I don’t know why, but it took me a while to really understand how to ‘personalise’ my lessons. Fresh off my TEFL course, I suppose that I was so concerned with creating exciting, innovative, all singing and dancing lessons, that I missed who my students were and what they really needed. I spent hours writing out role plays for contrived scenarios, creating worksheet exercises about Alans, Peters and Marys, and making gap fills for songs that I didn’t even like. Well, it was exhausting. Then, as I started to see that each student in my class was a person with their own motivations, strengths & weaknesses, insecurities and passions, I realised that I needed to ‘personalise’. I sometimes personalised the content of my classes to the point where there were up to six different lessons going on at the same time. Well, that was even more exhausting. So I stopped. I embarked on a kind of ‘teaching unplugged’, just going into class with my knowledge of the language and a few tricks up my sleeve and seeing what emerged. This was where I finally learnt to listen to my students and find out who they were.  My lessons became about them as learners rather than about me as the teacher.

Yet I park most of that at the door when I am teaching exam courses. I concentrate on exam techniques and sympathising about how hard it can all be.
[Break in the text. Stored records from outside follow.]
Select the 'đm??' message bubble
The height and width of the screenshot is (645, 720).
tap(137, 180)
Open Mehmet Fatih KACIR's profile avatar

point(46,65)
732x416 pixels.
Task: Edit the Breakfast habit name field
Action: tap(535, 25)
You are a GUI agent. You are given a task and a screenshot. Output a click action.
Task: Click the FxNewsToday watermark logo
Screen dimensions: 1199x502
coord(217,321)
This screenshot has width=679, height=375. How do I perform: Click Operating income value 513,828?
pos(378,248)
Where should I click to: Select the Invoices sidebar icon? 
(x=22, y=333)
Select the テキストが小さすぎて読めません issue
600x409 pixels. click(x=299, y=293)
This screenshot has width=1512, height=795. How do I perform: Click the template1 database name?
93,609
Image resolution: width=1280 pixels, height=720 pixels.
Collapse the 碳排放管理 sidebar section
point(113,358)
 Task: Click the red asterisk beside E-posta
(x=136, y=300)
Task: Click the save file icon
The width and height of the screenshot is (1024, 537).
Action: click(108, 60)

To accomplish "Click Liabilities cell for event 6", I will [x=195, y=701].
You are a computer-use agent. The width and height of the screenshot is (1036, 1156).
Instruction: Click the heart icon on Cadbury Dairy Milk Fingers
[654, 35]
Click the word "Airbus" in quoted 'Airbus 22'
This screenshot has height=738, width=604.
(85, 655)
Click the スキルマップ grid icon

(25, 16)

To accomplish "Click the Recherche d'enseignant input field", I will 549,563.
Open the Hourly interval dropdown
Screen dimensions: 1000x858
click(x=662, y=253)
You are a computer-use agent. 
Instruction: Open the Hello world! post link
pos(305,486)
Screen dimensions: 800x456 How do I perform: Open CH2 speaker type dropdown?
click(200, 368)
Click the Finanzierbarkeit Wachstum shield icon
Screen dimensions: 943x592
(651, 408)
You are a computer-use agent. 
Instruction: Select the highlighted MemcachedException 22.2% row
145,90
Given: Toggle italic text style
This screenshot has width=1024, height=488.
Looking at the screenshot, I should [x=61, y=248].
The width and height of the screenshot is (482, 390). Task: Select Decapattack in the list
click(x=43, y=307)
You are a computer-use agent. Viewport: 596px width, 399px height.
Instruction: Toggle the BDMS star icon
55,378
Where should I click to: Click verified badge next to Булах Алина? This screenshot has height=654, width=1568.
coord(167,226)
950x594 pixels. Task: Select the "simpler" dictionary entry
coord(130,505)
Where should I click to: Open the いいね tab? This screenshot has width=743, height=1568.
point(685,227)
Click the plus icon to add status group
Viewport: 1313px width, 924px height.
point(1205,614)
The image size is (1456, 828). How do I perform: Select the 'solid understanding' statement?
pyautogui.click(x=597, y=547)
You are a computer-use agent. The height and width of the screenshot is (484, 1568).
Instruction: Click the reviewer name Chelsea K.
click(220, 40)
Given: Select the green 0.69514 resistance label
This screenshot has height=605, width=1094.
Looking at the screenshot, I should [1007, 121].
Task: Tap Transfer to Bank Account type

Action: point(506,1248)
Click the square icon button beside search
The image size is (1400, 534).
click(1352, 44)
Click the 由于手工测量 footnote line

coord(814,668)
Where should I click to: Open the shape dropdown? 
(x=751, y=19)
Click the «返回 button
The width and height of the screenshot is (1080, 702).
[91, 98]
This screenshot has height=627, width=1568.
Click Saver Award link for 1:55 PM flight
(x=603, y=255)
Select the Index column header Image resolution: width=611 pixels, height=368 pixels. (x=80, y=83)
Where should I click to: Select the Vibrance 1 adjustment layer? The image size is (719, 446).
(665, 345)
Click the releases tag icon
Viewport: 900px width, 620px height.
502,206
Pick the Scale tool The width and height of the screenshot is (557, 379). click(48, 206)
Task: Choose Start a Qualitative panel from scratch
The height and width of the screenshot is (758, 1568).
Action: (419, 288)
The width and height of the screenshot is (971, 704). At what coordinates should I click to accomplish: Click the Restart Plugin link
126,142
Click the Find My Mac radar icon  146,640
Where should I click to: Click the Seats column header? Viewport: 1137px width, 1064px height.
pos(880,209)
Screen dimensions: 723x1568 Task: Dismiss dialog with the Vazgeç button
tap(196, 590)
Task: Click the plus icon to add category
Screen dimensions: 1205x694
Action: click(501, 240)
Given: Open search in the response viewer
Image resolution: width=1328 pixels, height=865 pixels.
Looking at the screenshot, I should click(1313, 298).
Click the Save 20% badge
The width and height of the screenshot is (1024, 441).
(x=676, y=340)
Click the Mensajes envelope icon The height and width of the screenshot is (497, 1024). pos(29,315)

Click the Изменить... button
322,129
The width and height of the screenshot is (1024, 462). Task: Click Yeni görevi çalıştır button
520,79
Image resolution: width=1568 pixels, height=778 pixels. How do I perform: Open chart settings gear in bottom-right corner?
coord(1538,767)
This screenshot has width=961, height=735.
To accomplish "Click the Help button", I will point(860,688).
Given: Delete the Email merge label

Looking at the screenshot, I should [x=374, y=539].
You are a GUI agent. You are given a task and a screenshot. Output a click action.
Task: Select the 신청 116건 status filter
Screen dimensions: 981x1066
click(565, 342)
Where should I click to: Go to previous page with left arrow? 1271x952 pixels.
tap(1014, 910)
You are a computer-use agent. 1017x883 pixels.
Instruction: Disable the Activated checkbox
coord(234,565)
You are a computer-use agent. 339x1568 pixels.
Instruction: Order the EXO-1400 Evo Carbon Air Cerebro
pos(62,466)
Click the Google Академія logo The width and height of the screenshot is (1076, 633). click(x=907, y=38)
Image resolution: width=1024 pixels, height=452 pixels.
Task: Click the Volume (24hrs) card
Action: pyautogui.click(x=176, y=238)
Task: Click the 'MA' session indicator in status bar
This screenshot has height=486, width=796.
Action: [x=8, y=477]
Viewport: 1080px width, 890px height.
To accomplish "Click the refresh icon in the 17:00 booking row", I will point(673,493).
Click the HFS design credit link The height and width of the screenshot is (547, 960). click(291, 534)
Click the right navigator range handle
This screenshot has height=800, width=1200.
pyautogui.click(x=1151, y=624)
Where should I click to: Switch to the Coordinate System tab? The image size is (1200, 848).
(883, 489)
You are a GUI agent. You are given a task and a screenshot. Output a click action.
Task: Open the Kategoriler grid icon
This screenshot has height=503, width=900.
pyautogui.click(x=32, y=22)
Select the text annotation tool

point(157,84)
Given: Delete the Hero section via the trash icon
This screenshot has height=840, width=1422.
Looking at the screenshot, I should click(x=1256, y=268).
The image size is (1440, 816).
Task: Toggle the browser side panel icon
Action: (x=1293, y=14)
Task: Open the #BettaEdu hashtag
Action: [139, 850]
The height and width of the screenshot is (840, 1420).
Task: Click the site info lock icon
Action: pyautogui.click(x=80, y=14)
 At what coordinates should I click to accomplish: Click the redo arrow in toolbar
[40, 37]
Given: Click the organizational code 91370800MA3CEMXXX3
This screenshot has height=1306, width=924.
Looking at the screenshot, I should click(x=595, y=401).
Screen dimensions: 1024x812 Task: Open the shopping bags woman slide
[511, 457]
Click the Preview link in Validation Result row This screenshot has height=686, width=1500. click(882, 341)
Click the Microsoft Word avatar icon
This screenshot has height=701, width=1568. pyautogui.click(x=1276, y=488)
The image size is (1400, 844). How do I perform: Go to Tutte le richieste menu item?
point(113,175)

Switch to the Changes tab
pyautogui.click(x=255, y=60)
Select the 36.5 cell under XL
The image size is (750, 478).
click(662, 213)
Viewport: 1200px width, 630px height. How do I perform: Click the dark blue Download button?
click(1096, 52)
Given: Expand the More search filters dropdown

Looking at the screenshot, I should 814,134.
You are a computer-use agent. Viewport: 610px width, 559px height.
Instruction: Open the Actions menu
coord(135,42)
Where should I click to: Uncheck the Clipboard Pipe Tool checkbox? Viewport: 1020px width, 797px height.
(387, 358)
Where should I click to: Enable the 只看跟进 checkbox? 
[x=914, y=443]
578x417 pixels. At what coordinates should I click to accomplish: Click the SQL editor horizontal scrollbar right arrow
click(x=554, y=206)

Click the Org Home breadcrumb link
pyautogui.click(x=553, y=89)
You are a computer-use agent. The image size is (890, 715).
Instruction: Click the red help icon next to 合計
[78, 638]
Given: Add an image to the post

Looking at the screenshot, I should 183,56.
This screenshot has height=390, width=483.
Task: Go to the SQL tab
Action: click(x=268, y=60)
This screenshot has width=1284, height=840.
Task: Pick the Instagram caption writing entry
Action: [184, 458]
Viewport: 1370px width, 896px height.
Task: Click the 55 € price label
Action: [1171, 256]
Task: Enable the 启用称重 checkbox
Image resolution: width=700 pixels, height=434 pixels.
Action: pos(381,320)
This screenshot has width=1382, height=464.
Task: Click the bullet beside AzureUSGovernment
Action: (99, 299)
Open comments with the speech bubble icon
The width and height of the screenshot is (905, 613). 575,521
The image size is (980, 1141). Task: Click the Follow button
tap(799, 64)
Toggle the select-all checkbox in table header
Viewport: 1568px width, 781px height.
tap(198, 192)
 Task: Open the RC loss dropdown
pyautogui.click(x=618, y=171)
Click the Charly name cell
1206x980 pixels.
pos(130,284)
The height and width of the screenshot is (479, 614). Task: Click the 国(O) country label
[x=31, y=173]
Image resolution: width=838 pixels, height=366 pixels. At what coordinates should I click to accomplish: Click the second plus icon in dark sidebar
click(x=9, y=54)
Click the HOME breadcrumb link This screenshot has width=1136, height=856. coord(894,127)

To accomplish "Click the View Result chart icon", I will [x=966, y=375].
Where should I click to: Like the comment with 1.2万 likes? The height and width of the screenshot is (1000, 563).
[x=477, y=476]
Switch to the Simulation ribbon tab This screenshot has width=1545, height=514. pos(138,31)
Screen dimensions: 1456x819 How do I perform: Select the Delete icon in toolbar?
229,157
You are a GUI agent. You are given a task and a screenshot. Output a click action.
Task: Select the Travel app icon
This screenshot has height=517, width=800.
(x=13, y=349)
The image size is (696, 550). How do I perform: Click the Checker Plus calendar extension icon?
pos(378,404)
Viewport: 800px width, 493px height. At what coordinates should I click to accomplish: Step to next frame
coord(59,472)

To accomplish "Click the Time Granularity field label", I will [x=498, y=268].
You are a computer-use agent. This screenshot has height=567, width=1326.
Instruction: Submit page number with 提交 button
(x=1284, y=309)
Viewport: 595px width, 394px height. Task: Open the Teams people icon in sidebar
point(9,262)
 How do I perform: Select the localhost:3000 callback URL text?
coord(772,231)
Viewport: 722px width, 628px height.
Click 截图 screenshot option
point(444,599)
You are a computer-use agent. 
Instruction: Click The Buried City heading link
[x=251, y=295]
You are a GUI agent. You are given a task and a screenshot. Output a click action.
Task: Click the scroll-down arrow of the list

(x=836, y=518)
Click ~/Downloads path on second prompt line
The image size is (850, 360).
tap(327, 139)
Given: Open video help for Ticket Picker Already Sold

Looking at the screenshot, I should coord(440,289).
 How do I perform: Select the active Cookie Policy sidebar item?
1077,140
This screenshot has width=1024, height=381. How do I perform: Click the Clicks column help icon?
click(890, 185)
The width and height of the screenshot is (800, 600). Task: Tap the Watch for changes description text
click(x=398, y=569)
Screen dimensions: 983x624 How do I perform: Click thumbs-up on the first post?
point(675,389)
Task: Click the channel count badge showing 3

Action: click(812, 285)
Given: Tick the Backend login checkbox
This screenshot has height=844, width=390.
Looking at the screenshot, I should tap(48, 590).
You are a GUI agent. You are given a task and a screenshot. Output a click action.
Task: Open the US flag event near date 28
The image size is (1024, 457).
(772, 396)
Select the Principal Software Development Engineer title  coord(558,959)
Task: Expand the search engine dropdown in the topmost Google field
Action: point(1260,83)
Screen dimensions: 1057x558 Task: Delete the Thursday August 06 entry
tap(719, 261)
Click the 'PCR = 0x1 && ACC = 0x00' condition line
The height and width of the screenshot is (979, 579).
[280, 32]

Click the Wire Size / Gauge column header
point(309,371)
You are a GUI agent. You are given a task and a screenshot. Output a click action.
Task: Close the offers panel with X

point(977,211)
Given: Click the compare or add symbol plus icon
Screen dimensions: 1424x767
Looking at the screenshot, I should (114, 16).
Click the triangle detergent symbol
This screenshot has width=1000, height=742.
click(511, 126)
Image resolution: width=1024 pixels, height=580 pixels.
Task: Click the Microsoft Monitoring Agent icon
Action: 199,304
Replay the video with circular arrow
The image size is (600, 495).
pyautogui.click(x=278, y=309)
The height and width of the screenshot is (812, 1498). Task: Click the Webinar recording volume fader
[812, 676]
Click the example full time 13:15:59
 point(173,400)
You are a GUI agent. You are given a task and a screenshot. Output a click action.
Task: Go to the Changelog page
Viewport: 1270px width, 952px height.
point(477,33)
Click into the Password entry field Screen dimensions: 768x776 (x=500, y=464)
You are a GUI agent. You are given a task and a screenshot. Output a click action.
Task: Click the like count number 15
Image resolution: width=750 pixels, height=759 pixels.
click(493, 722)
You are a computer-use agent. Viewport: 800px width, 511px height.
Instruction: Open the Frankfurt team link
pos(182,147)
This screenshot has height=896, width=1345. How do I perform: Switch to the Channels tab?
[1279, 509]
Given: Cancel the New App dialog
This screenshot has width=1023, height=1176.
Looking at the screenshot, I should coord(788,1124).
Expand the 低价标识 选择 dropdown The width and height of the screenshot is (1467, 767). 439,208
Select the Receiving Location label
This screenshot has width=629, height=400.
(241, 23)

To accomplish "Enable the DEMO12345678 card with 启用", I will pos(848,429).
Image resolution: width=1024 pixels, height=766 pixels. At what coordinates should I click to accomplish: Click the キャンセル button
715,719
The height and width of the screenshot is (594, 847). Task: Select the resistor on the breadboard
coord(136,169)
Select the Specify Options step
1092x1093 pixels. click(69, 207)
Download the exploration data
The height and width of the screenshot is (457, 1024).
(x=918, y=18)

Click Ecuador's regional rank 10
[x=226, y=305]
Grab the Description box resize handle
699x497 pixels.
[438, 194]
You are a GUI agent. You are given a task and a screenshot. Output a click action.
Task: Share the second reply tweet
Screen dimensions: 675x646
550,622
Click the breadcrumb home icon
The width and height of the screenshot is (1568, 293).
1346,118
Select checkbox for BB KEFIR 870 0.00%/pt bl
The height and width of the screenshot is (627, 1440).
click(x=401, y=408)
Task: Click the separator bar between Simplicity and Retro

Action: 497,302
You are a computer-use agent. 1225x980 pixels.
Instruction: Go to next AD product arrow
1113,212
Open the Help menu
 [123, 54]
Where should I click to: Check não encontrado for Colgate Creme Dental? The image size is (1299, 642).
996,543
I have to work extra hard at personalising the content, finding tenuous links to real-world scenarios and figuring out ways to keep my students motivated… And we’re back again to: how exhausting!

So I was suddenly struck when I went to Alex Thorp’s talk: ‘Psychology of Assessment – Best Practice in EAP’. Do we engage the test-taker as a psychological being? he asked. Who is the test-taker other than just a person in an exam room? How might the test and the preparation impact them? Hmm, good points. And bizarrely, such obvious points too so why aren’t we all discussing them?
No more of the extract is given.